All lines from the one with "Владивосток (59, 384)" through the end of the records below are to be given again exactly, and nothing else.

ENTRIES PROVIDED: Begin

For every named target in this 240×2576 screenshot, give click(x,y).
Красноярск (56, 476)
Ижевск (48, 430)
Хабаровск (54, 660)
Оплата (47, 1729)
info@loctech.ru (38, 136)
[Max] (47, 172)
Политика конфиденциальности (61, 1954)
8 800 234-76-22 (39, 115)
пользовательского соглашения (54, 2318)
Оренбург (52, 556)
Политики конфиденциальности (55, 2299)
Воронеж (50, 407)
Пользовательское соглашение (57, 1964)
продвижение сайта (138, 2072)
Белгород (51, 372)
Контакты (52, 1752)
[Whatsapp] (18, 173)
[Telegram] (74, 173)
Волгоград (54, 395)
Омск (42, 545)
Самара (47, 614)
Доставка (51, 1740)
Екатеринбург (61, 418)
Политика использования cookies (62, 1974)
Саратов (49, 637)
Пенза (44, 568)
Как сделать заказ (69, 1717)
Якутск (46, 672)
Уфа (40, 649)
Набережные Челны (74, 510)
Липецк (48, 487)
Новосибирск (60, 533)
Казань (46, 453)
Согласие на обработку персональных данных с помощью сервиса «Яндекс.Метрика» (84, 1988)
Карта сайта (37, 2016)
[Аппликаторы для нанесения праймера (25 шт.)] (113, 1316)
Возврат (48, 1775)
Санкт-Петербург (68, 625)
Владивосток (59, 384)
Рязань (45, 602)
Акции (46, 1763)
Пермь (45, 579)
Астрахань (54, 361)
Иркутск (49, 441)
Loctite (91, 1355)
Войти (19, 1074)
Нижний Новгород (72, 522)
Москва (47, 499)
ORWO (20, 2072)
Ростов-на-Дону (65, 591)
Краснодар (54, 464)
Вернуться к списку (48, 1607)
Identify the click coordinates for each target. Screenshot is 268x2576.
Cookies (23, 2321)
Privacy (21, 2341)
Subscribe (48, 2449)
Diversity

ENTRIES PROVIDED: End

* RESULT OF THE TASK
Владивосток (59, 384)
Рязань (45, 602)
Акции (46, 1763)
Пермь (45, 579)
Астрахань (54, 361)
Иркутск (49, 441)
Loctite (91, 1355)
Войти (19, 1074)
Нижний Новгород (72, 522)
Москва (47, 499)
ORWO (20, 2072)
Ростов-на-Дону (65, 591)
Краснодар (54, 464)
Вернуться к списку (48, 1607)
Identify the click coordinates for each target. Screenshot is 268x2576.
Cookies (23, 2321)
Privacy (21, 2341)
Subscribe (48, 2449)
Diversity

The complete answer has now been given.